### MATERIAL PROVIDED ###

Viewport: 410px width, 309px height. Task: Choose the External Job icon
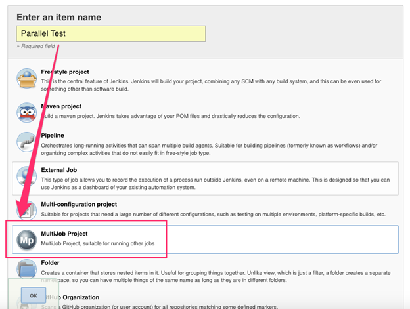coord(27,178)
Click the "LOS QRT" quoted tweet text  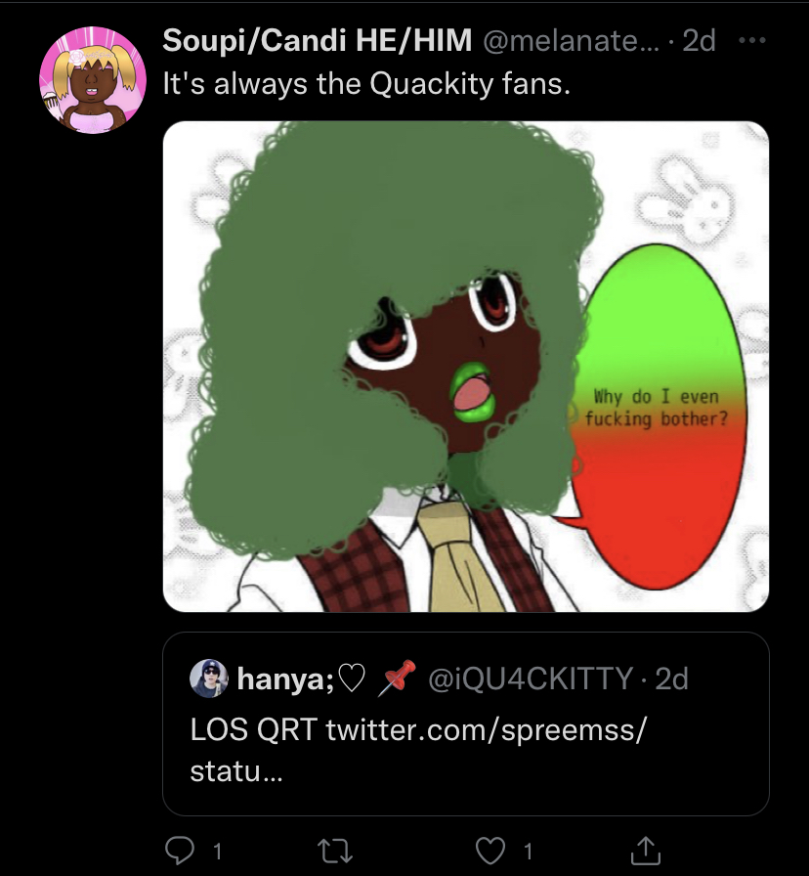pyautogui.click(x=254, y=729)

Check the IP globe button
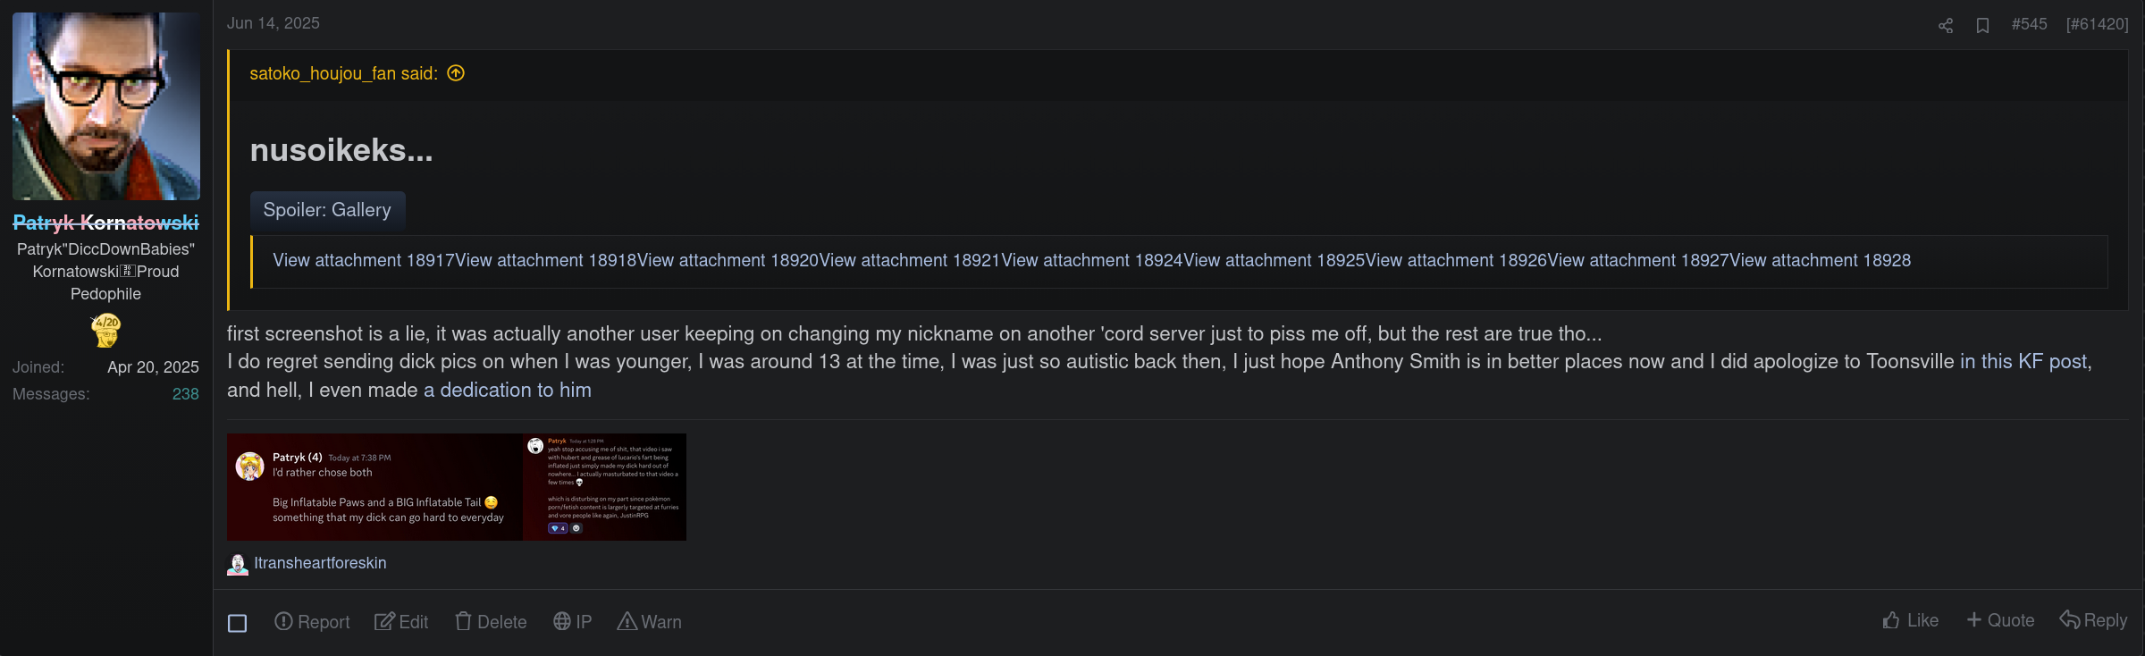572,621
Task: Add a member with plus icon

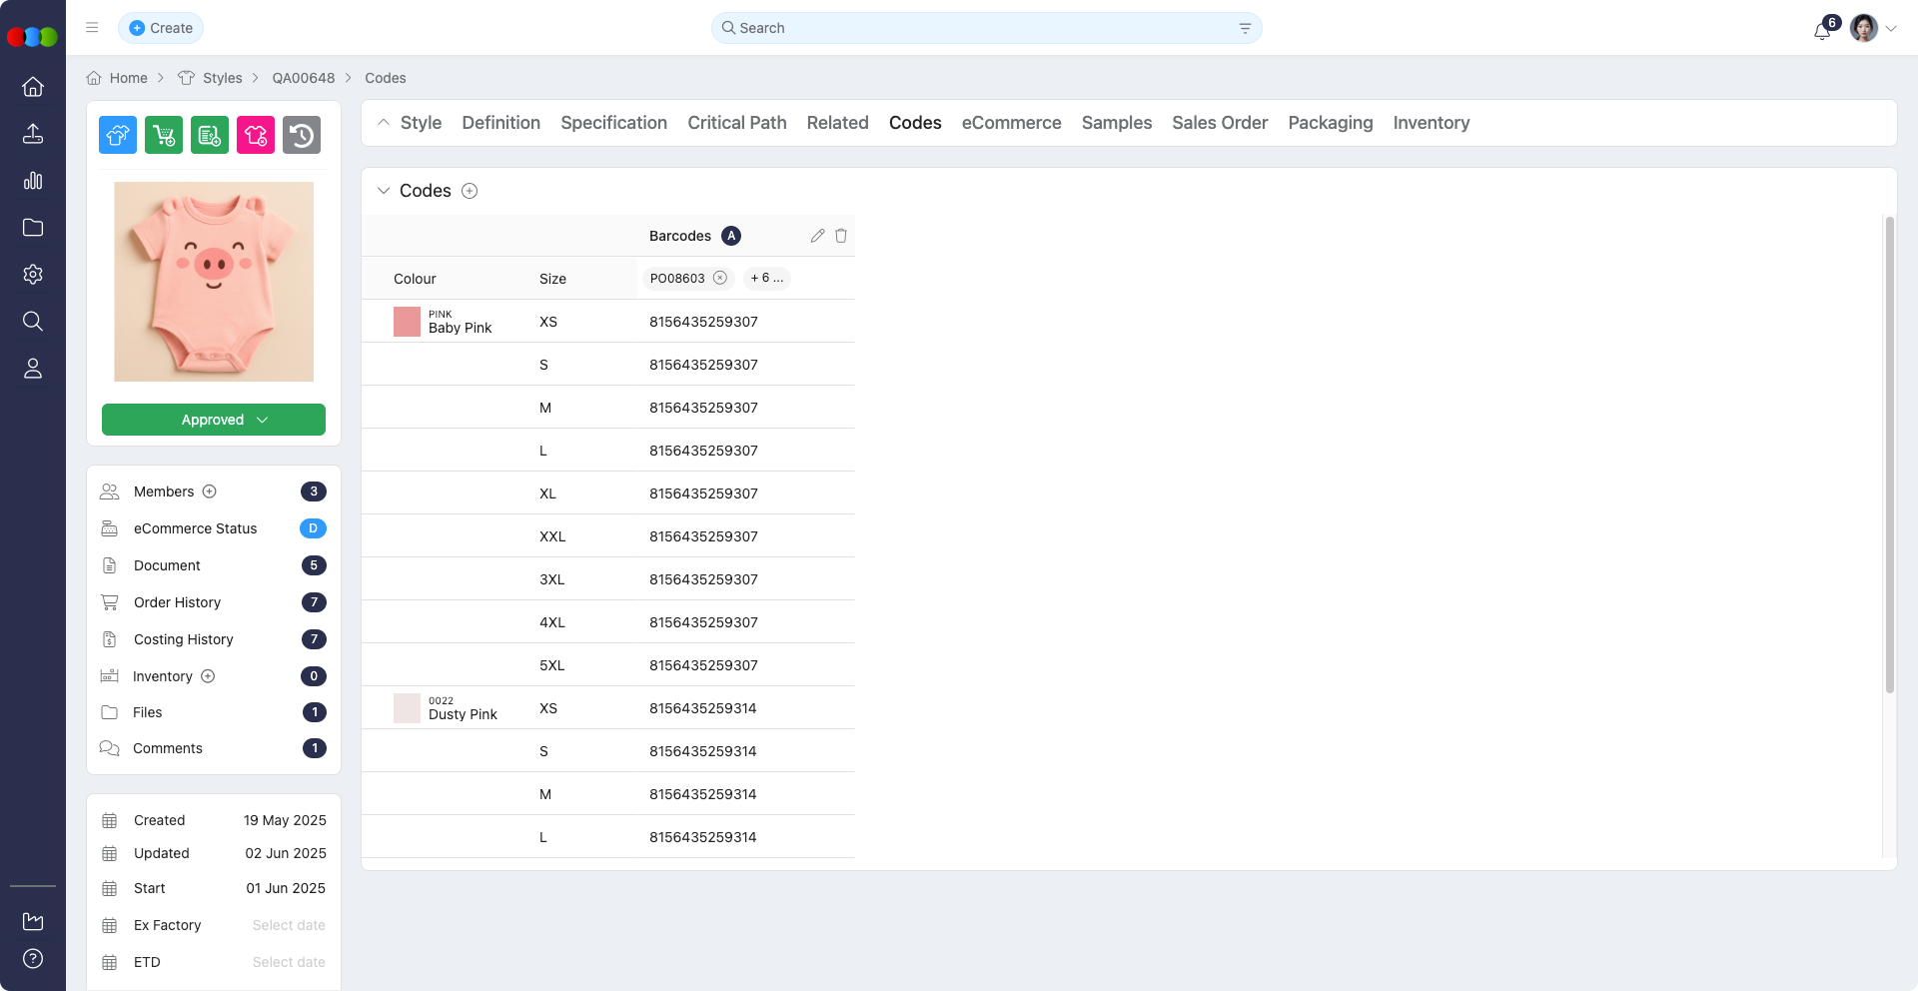Action: point(210,492)
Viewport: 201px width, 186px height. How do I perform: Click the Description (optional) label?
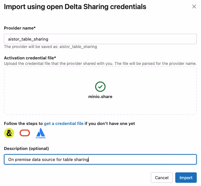pos(26,149)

###

No picture is to be included when the lines from the one containing "Task: Add a member with plus icon" through the end of the material above are output exactly; nothing else is written.

Task: Add a member with plus icon

Action: point(210,492)
Viewport: 201px width, 186px height. How do I perform: Click the Description (optional) label?
pos(26,149)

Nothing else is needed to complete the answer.